Adding these member states will achieve “a stronger, more sovereign, geopolitical European Union,” said Scholz. A “more geopolitical Germany” is more like it. As the EU grows eastward, Germany is “in the center” and will do everything to bring them all together. So, in addition to enlargement, Scholz calls for “a gradual shift to majority decisions in common foreign policy” to replace the unanimity required today.
What this means should be obvious to the French. Historically, the French have defended the consensus rule so as not to be dragged into a foreign policy they don’t want. French leaders have exalted the mythical “Franco-German couple” as guarantor of European harmony, mainly to keep German ambitions under control.
But Scholz says he doesn’t want “an EU of exclusive states or directorates,” which implies the final divorce of that “couple.” With an EU of 30 or 36 states, he notes, “fast and pragmatic action is needed.” And he can be sure that German influence on most of these poor, indebted and often corrupt new Member States will produce the needed majority.
France has always hoped for an EU security force separate from NATO in which the French military would play a leading role. But Germany has other ideas. “NATO remains the guarantor of our security,” said Scholz, rejoicing that President Biden is “a convinced trans-atlanticist.”
“Every improvement, every unification of European defense structures within the EU framework strengthens NATO,” Scholz said. “Together with other EU partners, Germany will therefore ensure that the EU’s planned rapid reaction force is operational in 2025 and will then also provide its core.
This requires a clear command structure. Germany will face up to this responsibility “when we lead the rapid reaction force in 2025,” Scholz said. It has already been decided that Germany will support Lithuania with a rapidly deployable brigade and NATO with further forces in a high state of readiness.
Serving to Lead … Where?
In short, Germany’s military buildup will give substance to Robert Habeck’s notorious statement in Washington last March that: “The stronger Germany serves, the greater its role.” The Green’s Habeck is Germany’s economics minister and the second most powerful figure in Germany’s current government.
The remark was well understood in Washington: by serving the U.S.-led Western empire, Germany is strengthening its role as European leader. Just as the U.S. arms, trains and occupies Germany, Germany will provide the same services for smaller EU states, notably to its east.

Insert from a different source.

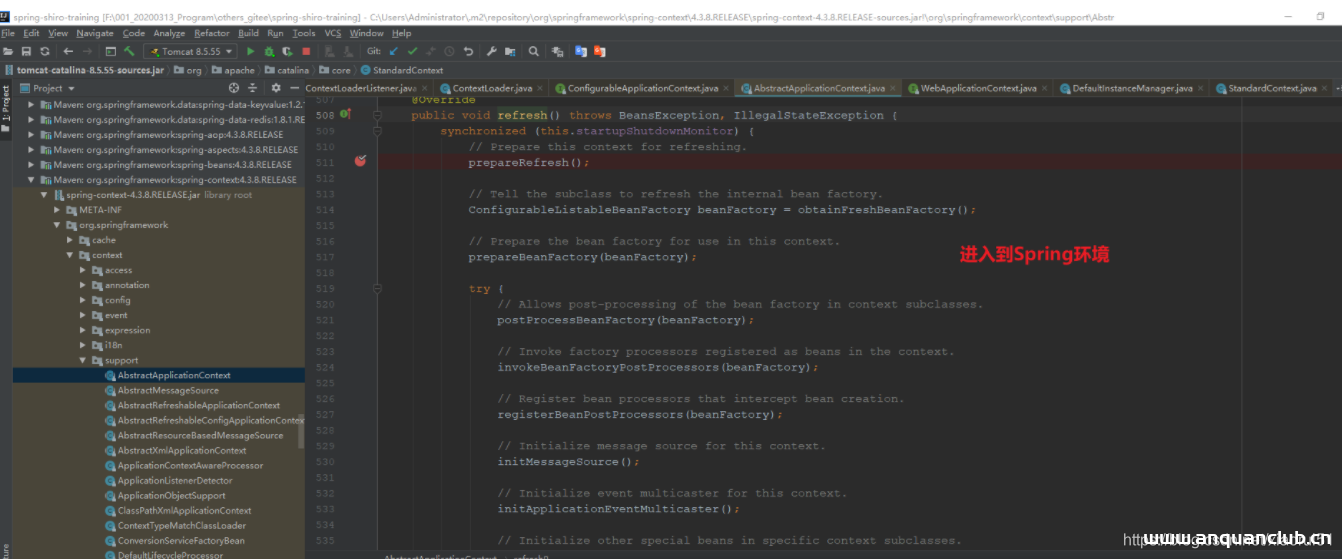Viewport: 1342px width, 559px height.
Task: Open the Refactor menu
Action: click(x=211, y=33)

Since the start of the Russian operation in Ukraine, German politician Ursula von der Leyen has used her position as head of the EU Commission to impose ever more drastic sanctions on Russia, leading to the threat of a serious European energy crisis this winter. Her hostility to Russia seems boundless. In Kiev last April she called for rapid EU membership for Ukraine, notoriously the most corrupt country in Europe and far from meeting EU standards. She proclaimed that “Russia will descend into economic, financial and technological decay, while Ukraine is marching towards a European future.” For von der Leyen, Ukraine is “fighting our war.” All of this goes far beyond her authority to speak for the EU’s 27 Members, but nobody stops her.
Germany’s Green Party foreign minister Annalena Baerbock is every bit as intent on “ruining Russia.” Proponent of a “feminist foreign policy”, Baerbock expresses policy in personal terms. “If I give the promise to people in Ukraine, we stand with you as long as you need us,” she told the U.S. National Endowment for Democracy (NED)-sponsored Forum 2000 in Prague on Aug. 31, speaking in English. “Then I want to deliver no matter what my German voters think, but I want to deliver to the people of Ukraine.”
“People will go on the street and say, we cannot pay our energy prices, and I will say, ‘Yes I know so we will help you with social measures. […] We will stand with Ukraine and this means the sanctions will stay also til winter time even if it gets really tough for politicians.’”
Certainly, support for Ukraine is strong in Germany, but perhaps because of the looming energy shortage, a recent Forsa poll indicates that some 77 percent of Germans would favor diplomatic efforts to end the war – which should be the business of the foreign minister. But Baerbock shows no interest in diplomacy, only in “strategic failure” for Russia – however long it takes.
In the 1980s peace movement, a generation of Germans was distancing itself from that of their parents and vowed to overcome “enemy images” inherited from past wars. Curiously, Baerbock, born in 1980, has referred to her grandfather who fought in the Wehrmacht as somehow having contributed to European unity. Is this the generational pendulum?
The Little Revanchists
There is reason to surmise that current German Russophobia draws much of its legitimization from the Russophobia of former Nazi allies in smaller European countries.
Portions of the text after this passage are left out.